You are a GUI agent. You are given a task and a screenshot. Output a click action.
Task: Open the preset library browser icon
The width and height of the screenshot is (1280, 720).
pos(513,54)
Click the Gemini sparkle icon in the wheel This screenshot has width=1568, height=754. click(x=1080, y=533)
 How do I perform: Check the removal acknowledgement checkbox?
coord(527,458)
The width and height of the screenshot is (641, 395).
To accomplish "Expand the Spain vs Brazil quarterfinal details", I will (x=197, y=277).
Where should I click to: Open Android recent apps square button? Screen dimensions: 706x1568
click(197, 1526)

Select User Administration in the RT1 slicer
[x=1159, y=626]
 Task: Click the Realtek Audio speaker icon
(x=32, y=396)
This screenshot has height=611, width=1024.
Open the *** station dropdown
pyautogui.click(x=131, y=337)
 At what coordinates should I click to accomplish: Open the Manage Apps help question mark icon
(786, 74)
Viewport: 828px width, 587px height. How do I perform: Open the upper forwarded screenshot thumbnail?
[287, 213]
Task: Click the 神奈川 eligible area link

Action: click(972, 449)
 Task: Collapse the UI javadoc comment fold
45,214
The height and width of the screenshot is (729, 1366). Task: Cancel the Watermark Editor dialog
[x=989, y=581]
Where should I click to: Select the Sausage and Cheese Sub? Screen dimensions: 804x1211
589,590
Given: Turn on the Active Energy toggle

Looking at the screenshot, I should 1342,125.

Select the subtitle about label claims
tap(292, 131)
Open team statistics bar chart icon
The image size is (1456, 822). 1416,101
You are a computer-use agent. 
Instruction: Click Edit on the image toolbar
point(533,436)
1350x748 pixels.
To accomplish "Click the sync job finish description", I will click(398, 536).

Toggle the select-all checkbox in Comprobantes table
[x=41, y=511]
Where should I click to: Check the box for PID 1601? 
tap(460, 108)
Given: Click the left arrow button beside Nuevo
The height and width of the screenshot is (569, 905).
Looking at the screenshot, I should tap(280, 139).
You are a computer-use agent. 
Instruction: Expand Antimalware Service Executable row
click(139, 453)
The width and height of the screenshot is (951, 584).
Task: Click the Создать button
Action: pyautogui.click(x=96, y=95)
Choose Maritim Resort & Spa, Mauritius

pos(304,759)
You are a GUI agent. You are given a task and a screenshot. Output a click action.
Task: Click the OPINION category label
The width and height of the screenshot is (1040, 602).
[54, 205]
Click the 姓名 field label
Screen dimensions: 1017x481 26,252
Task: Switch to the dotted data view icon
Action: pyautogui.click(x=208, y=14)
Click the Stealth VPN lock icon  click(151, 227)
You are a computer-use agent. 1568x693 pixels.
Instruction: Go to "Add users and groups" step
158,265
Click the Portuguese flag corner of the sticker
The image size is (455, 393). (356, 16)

────────────────────

• [Action item]:
On how many lines of the listing does the string "This" appear? Only the number should be given.

• [Task output]:
2